Kata Suryadi, perayaan tradisi ini sebagai momen untuk penghormatan atas berdirinya wilayah desa adat, termasuk di dalamnya Pura Kahyangan Putih Semate. Menurutnya, konon sudah ada sejak Tahun Saka 1396 atau 1474 Masehi.
"Mbed-mbedan sempat ditiadakan selama puluhan tahun. Atas adanya titah atau bhisama (seruan) leluhur, warga tetap teguh menjalankan tradisi Mbed-mbedan," tutur Suryadi.

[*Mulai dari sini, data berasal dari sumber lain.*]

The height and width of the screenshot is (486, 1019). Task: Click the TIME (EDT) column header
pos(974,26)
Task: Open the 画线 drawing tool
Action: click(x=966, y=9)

Dijelaskan, Mbed-mbedan akhirnya eksis sampai sekarang setelah ada upaya warga desa adat menggali bukti sejarah desa adat tersebut yang ternyata tersimpan rapi di Desa Adat Kapal. Salah seorang praktisi Bahasa Jawa Kuna sekaligus Bendesa Adat Kapal I Ketut Sudarsana, lantas menunjukkan Raja Purana atau catatan sejarah tentang Desa Adat Semate yang pudar.
Sesuai catatan sejarah, adanya perselisihan di Kerajaan Waturenggong, Bali, mengakibatkan satu per satu anggota keluarga di kerajaan itu pergi menuju tempat aman. Adapun putri raja bernama Dewa Ayu Laksmi direncanakan untuk dipersunting oleh seorang kaum bujangga waisnawa.